Assignment:
Below are entries; tally how many lines hold the string "computer" and answer with only that figure.

########################################

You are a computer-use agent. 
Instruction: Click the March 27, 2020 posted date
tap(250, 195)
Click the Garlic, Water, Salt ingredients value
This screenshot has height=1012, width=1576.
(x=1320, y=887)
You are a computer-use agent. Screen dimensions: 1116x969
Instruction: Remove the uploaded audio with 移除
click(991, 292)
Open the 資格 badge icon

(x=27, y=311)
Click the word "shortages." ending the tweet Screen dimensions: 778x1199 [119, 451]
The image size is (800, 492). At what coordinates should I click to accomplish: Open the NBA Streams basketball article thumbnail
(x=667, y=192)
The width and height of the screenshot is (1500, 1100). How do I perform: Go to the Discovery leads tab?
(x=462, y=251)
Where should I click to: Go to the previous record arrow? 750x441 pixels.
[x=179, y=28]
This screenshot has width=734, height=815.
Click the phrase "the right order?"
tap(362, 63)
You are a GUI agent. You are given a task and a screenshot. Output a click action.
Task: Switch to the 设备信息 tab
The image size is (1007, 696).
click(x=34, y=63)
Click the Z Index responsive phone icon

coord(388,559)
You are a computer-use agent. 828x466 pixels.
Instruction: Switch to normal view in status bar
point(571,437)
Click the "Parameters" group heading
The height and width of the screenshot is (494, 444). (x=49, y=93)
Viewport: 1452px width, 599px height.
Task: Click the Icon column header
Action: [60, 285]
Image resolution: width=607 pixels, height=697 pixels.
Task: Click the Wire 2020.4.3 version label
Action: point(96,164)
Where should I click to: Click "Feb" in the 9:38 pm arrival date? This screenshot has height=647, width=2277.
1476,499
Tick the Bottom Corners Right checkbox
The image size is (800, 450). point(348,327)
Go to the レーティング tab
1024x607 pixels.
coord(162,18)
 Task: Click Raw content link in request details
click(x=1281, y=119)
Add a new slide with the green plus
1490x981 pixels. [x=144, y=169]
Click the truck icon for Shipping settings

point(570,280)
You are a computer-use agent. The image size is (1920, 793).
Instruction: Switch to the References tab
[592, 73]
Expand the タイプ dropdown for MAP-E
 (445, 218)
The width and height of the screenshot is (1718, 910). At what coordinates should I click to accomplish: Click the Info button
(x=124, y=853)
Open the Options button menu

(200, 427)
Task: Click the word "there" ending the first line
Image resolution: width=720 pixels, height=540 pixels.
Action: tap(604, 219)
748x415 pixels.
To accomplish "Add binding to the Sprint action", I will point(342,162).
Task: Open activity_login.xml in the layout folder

########################################

Result:
4